Supplied entries
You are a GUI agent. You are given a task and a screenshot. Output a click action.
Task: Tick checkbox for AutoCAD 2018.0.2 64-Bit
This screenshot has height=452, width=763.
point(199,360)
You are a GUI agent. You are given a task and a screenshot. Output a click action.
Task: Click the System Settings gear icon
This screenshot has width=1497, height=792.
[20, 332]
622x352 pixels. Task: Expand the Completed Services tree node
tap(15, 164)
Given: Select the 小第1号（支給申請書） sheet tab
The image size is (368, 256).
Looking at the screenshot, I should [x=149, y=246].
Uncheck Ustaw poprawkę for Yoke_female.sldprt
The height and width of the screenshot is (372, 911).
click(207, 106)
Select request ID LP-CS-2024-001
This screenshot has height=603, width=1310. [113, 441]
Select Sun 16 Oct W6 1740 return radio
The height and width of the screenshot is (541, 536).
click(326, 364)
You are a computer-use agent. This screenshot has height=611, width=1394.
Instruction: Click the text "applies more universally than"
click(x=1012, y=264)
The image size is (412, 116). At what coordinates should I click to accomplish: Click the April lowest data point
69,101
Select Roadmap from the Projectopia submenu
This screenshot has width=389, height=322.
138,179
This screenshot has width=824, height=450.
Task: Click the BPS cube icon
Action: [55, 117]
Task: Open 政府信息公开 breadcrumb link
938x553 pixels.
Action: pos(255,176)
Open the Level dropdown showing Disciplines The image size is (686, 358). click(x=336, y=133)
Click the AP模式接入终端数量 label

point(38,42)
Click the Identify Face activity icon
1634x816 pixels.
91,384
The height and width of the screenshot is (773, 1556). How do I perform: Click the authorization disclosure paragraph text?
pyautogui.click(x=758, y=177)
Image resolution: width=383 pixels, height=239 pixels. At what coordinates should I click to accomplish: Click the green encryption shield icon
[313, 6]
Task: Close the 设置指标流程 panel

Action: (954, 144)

Directions for this task
The entries above hold a line with "Task: Tick checkbox" and a later line with "Task: Click the System Settings gear icon". Write out exactly those lines and all lines between, nothing more.

Task response
Task: Tick checkbox for AutoCAD 2018.0.2 64-Bit
This screenshot has height=452, width=763.
point(199,360)
You are a GUI agent. You are given a task and a screenshot. Output a click action.
Task: Click the System Settings gear icon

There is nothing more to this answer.